_DO THIS:_ Can you swap "avatar" for "profile icon" in the stretch of the listing from the line containing "You are a GUI" through the end of the listing, changing nothing else, and return only those lines with the pictures left out?

[Listing on finding words and elements]
- - -
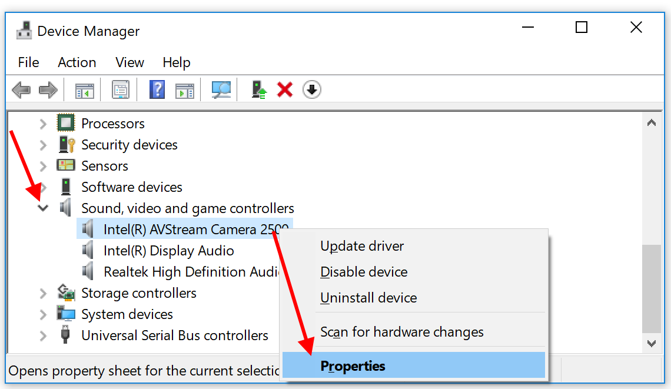Open the Action menu
Viewport: 671px width, 389px height.
click(x=77, y=62)
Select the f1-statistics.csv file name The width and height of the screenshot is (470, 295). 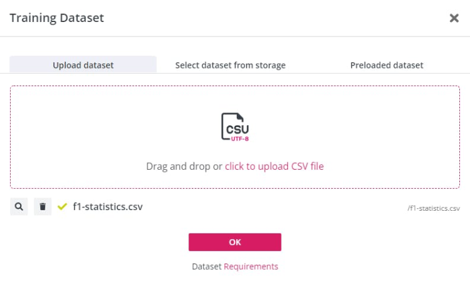(x=107, y=206)
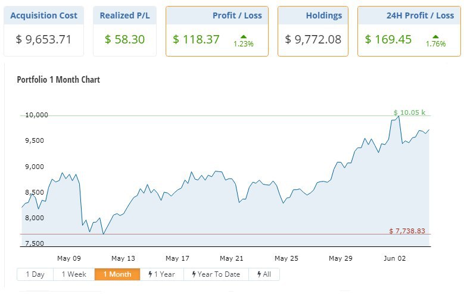
Task: Click the red $7,738.83 low marker label
Action: click(x=407, y=230)
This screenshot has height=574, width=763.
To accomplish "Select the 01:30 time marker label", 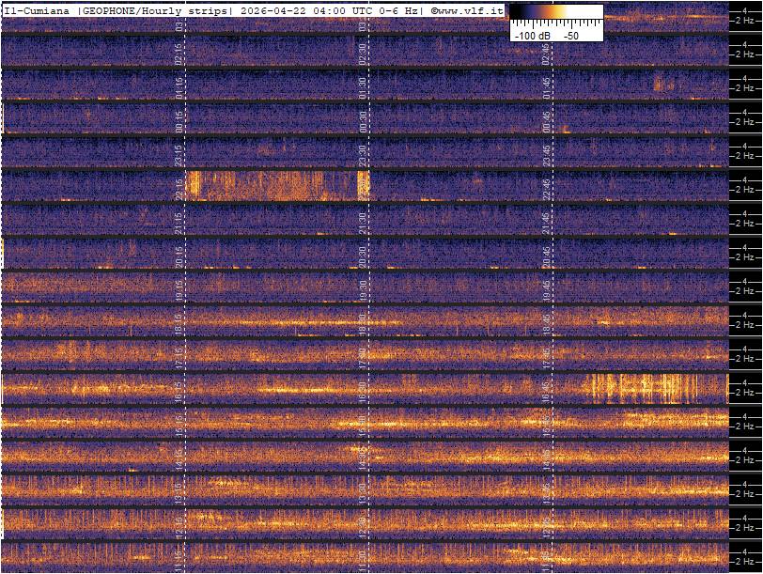I will [363, 85].
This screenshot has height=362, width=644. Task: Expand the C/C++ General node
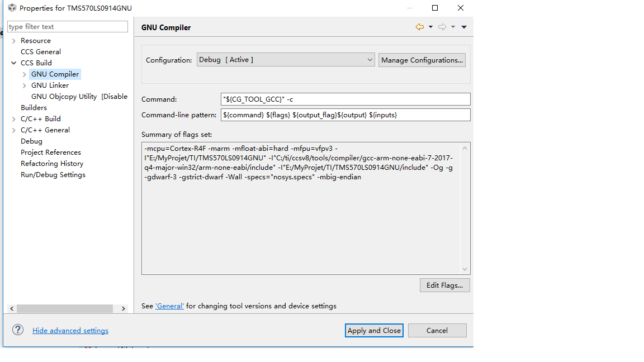coord(14,130)
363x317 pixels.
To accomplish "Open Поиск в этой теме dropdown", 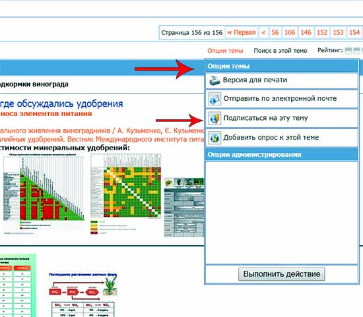I will coord(281,51).
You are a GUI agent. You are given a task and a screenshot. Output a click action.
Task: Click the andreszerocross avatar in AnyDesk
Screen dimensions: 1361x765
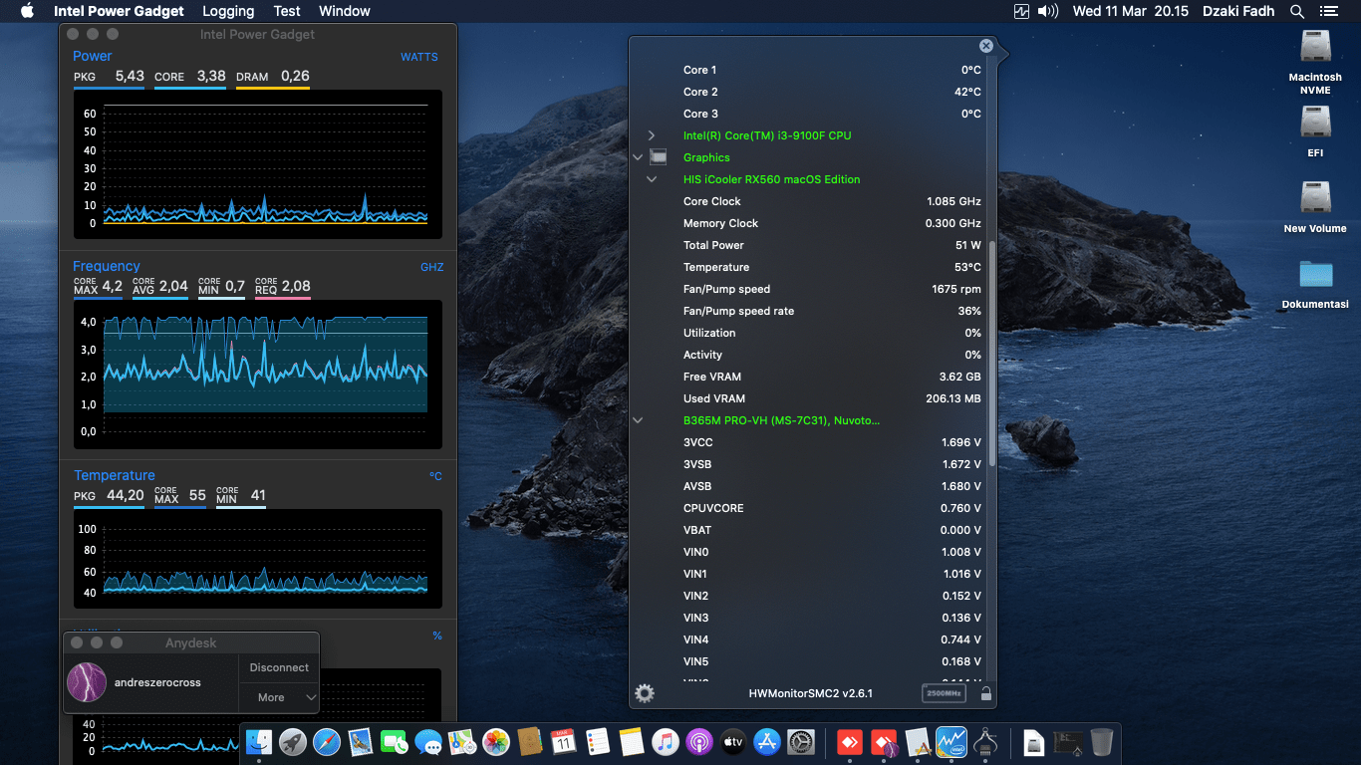tap(86, 682)
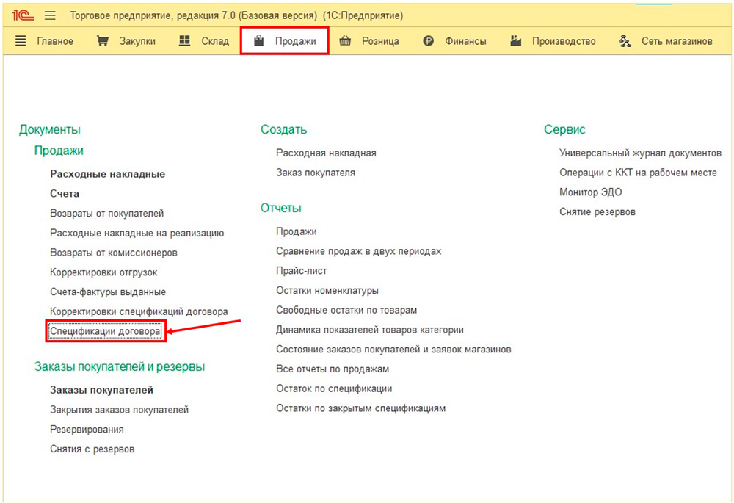Click the Производство factory icon
The width and height of the screenshot is (734, 503).
(x=517, y=41)
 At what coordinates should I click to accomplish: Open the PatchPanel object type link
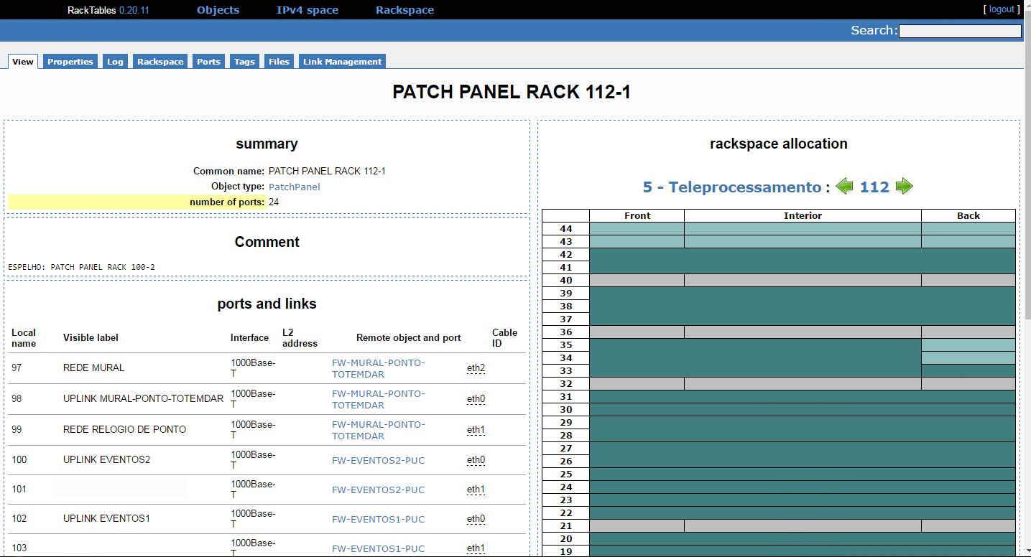pos(294,187)
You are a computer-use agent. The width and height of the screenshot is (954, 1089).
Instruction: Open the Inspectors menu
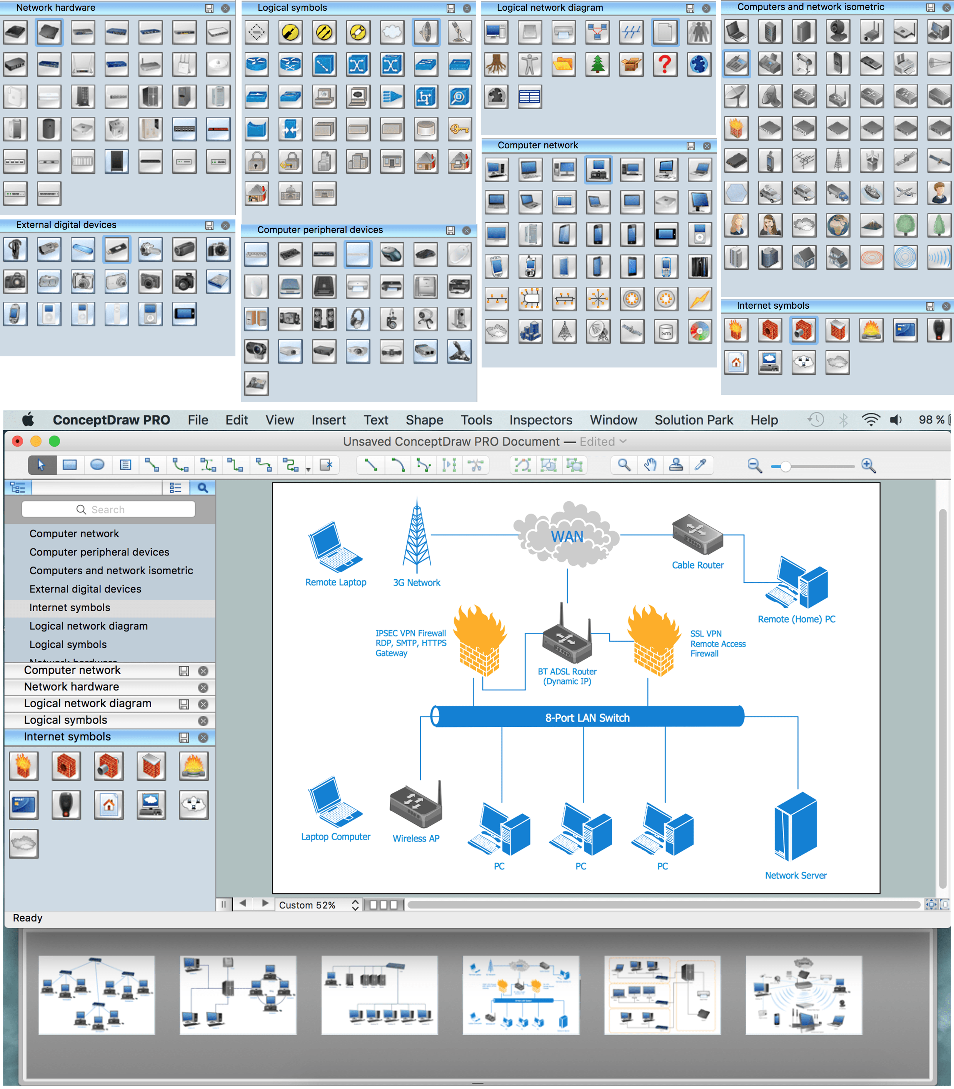540,420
- - -
_TASK OUTPUT:_
You are a GUI agent. You are given a task and a screenshot. Output a click action.
Task: Click the andreszerocross profile icon in AnyDesk
Screen dimensions: 1361x765
tap(86, 682)
Click the Производство factory icon
The width and height of the screenshot is (734, 503).
(x=517, y=41)
 At what coordinates should I click to accomplish: Open the PatchPanel object type link
pos(294,187)
You are a computer-use agent. The width and height of the screenshot is (954, 1089).
Instruction: Open the Inspectors menu
540,420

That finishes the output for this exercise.